NiCl ₂ · 6H ₂ O 240 g

NaH ₂ PO ₂ · H ₂ O 288 g

NH ₄ Cl ..... 396g

H ₂ O 2260 cm ³

conc. NH ₄ OH (30 ° / ₀ ) 330 cm ³

Nonylphenol-ethylene oxide (4-12) reaction product ...: 3 cm ³

The total volume of this solution was about 3 liters. It took about 15 minutes to mix the components dissolve with stirring.

4. At the end of this last rinse according to 3. the solidification was complete and the production could begin or the injection can be started in the probe.

This example shows the solidification of loose sand from a well in the Midway Sunset oil field explained in California with HiKe the method according to the invention.

■ - conditions

Temperature of the formation during solidification - 32 ° C. Absolute pressure 35 kg / cm ² at an injection rate of 52 l / min / m hole.

procedure

The amounts of liquid are given in PV, with a PV being the pore volume of the pore space sand sample to be treated is.

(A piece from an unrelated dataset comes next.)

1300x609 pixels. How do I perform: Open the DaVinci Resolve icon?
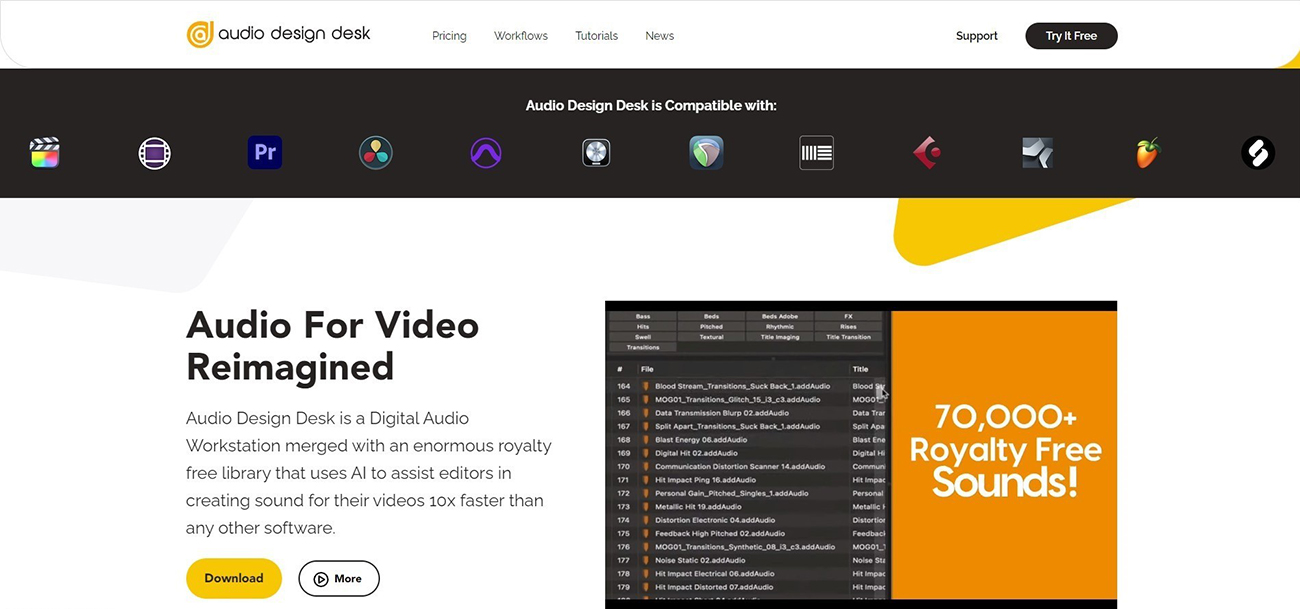pos(376,153)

1. The formation has been flushed with a minimum of 4 PV toluene and 4 PV isopropyl alcohol.

2. It was rinsed with 4 PV of the following activating solution:

PdCl ₂ • 2H ₂ O (59% Pd) 0.16 g

conc. HCl (37 »/ ο) 2.0 cm ³

Nonylphenol Ethylene Oxide (4-12) -Re-

action product 0.1 cm ³

Water 1.01

40

45 results

a) The solidified sand had a compressive strength of about 210 kg / cm ² on the inlet side, the strength decreasing almost linearly to 0 on the outlet side of the treated part of the sand sample.

b) The permeability of the sand samples prior to consolidation was approximately Darcy; the loss of permeability due to solidification was about 30%.

The resistance of the nickel solidification described above to / rinsing with water at 204 ° C proved to be excellent in two test runs of 10 days each.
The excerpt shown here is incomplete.